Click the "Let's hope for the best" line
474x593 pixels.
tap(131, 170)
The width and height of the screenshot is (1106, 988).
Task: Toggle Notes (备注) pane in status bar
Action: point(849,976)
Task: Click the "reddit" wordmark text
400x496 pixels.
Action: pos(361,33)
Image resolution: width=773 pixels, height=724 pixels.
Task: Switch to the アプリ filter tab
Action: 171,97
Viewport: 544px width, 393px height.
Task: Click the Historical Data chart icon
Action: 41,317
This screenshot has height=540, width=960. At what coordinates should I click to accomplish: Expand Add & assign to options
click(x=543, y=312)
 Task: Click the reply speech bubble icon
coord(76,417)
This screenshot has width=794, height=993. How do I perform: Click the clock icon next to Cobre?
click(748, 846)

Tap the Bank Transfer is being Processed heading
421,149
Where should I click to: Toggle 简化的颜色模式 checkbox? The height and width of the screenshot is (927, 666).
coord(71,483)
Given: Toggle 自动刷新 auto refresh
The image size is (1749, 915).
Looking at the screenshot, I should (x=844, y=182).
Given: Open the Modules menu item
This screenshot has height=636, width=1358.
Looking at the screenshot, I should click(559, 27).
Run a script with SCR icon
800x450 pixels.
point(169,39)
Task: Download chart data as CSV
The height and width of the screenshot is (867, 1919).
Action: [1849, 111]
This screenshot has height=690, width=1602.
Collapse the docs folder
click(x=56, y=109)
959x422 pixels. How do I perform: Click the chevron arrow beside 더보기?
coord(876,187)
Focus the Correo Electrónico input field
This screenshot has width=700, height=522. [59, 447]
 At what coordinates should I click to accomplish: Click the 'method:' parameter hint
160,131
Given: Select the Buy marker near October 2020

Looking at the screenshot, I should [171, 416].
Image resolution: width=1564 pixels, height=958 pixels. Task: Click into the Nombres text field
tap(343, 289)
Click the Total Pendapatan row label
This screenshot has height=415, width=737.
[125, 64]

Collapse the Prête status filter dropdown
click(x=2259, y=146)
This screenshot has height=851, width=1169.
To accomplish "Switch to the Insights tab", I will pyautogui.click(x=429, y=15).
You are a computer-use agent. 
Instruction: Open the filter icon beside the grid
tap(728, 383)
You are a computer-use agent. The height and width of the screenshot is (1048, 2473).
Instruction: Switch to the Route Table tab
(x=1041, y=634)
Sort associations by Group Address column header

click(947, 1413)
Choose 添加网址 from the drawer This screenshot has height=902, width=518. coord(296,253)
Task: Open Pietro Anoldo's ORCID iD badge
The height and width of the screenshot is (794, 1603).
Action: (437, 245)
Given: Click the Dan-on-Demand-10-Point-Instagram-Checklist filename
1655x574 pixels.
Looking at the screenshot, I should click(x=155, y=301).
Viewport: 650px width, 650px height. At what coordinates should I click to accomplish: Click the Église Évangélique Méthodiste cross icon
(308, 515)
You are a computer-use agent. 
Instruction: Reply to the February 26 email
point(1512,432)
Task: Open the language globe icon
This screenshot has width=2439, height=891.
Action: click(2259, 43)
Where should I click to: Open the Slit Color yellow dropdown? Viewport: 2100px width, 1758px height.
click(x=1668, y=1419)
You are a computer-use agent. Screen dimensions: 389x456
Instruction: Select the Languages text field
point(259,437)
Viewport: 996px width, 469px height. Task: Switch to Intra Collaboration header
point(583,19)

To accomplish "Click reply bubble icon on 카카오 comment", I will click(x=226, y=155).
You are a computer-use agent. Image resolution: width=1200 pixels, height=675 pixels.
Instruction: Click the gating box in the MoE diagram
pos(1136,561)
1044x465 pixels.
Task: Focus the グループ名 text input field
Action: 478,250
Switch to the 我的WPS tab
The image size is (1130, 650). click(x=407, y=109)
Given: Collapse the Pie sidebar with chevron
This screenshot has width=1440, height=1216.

———

▶ [Work item]:
Your answer should consist of every record, printed exactly as given.

▶ [Written response]:
Click the "Let's hope for the best" line
474x593 pixels.
tap(131, 170)
The width and height of the screenshot is (1106, 988).
Task: Toggle Notes (备注) pane in status bar
Action: point(849,976)
Task: Click the "reddit" wordmark text
400x496 pixels.
Action: pos(361,33)
Image resolution: width=773 pixels, height=724 pixels.
Task: Switch to the アプリ filter tab
Action: 171,97
Viewport: 544px width, 393px height.
Task: Click the Historical Data chart icon
Action: 41,317
This screenshot has height=540, width=960. At what coordinates should I click to accomplish: Expand Add & assign to options
click(x=543, y=312)
 Task: Click the reply speech bubble icon
coord(76,417)
This screenshot has width=794, height=993. How do I perform: Click the clock icon next to Cobre?
click(748, 846)

Tap the Bank Transfer is being Processed heading
421,149
Where should I click to: Toggle 简化的颜色模式 checkbox? The height and width of the screenshot is (927, 666).
coord(71,483)
Given: Toggle 自动刷新 auto refresh
The image size is (1749, 915).
Looking at the screenshot, I should (x=844, y=182).
Given: Open the Modules menu item
This screenshot has height=636, width=1358.
Looking at the screenshot, I should click(559, 27).
Run a script with SCR icon
800x450 pixels.
point(169,39)
Task: Download chart data as CSV
The height and width of the screenshot is (867, 1919).
Action: [1849, 111]
This screenshot has height=690, width=1602.
Collapse the docs folder
click(x=56, y=109)
959x422 pixels. How do I perform: Click the chevron arrow beside 더보기?
coord(876,187)
Focus the Correo Electrónico input field
This screenshot has width=700, height=522. [59, 447]
 At what coordinates should I click to accomplish: Click the 'method:' parameter hint
160,131
Given: Select the Buy marker near October 2020

Looking at the screenshot, I should [171, 416].
Image resolution: width=1564 pixels, height=958 pixels. Task: Click into the Nombres text field
tap(343, 289)
Click the Total Pendapatan row label
This screenshot has height=415, width=737.
[125, 64]

Collapse the Prête status filter dropdown
click(x=2259, y=146)
This screenshot has height=851, width=1169.
To accomplish "Switch to the Insights tab", I will pyautogui.click(x=429, y=15).
You are a computer-use agent. 
Instruction: Open the filter icon beside the grid
tap(728, 383)
You are a computer-use agent. The height and width of the screenshot is (1048, 2473).
Instruction: Switch to the Route Table tab
(x=1041, y=634)
Sort associations by Group Address column header

click(947, 1413)
Choose 添加网址 from the drawer This screenshot has height=902, width=518. coord(296,253)
Task: Open Pietro Anoldo's ORCID iD badge
The height and width of the screenshot is (794, 1603).
Action: (437, 245)
Given: Click the Dan-on-Demand-10-Point-Instagram-Checklist filename
1655x574 pixels.
Looking at the screenshot, I should click(x=155, y=301).
Viewport: 650px width, 650px height. At what coordinates should I click to accomplish: Click the Église Évangélique Méthodiste cross icon
(308, 515)
You are a computer-use agent. 
Instruction: Reply to the February 26 email
point(1512,432)
Task: Open the language globe icon
This screenshot has width=2439, height=891.
Action: click(2259, 43)
Where should I click to: Open the Slit Color yellow dropdown? Viewport: 2100px width, 1758px height.
click(x=1668, y=1419)
You are a computer-use agent. Screen dimensions: 389x456
Instruction: Select the Languages text field
point(259,437)
Viewport: 996px width, 469px height. Task: Switch to Intra Collaboration header
point(583,19)

To accomplish "Click reply bubble icon on 카카오 comment", I will click(x=226, y=155).
You are a computer-use agent. Image resolution: width=1200 pixels, height=675 pixels.
Instruction: Click the gating box in the MoE diagram
pos(1136,561)
1044x465 pixels.
Task: Focus the グループ名 text input field
Action: 478,250
Switch to the 我的WPS tab
The image size is (1130, 650). click(x=407, y=109)
Given: Collapse the Pie sidebar with chevron
This screenshot has width=1440, height=1216.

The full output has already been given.